A Christchurch couple will auction their uninsured red-zoned home with a $1 reserve to help recoup costs after being left financially devastated by the city's earthquakes.
Michael and Phyllis Thom, both in their late 60s, took a $400,000 hit when their New Brighton property was written off by the Government.
They hope to make enough from the auction to fix up the leaking house they live in now and help some of their family.
The couple's troubles began when they missed paying their insurance premium while out of town caring for a sick relative and their policy was cancelled.
They could not get new cover after the September 2010 quake, so when the house was red-zoned after the 2011 quakes, their $81,500 Government payout was based on half the land value.
"It took me a long time to get over that I didn't pay the insurance bill. I've had to stop beating myself up over that or I couldn't cope," Phyllis Thom said.
"All our lives we've worked hard and had insurance and been independent. We've always been good citizens but we couldn't get any help."

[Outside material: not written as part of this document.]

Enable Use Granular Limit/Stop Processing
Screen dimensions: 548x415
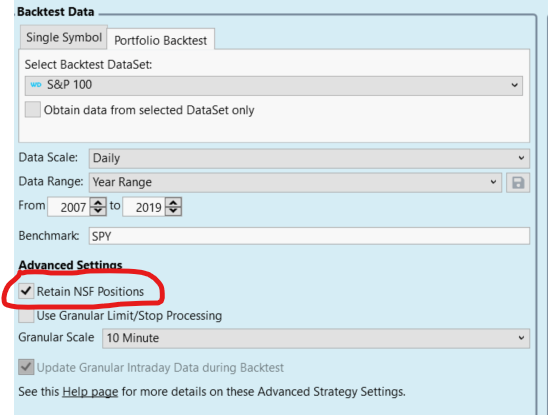(26, 315)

Without insurance, they could not afford emergency repairs and Phyllis Thom contracted pneumonia from living in the draughty, leaking house. She had to give up her job as a caregiver for the elderly.
With family help, the couple bought a home in as-is-where-is condition, which they share with their son, who was red-zoned from nearby Bexley, and his children.
Phyllis Thom said it was a lovely home, but it leaked and flooded each time it rained.
Their troubles do not end there. The couple have had four family bereavements and are helping care for a young grandson with leukaemia.
"This has all been such a shock and financially it's been very difficult," Phyllis Thom said.
Real estate firm Harcourts Grenadier suggested auctioning the old house with a $1 reserve and will waive the fees and commission.
Other businesses are meeting marketing costs for the auction.
The Thoms, who have a history of voluntary work with local youths and the elderly, had planned to give away the house's fixtures and fittings to anyone in need.
They now believe the auction might "bring closure" and "help us heal from the losses we've had in the last few years".
Although the land is now Crown-owned, the Thoms are legally entitled to sell the "salvageable remnants" of the modern brick house. The Canterbury Earthquake Recovery Authority will clear what is left behind.
The house will be auctioned on June 26.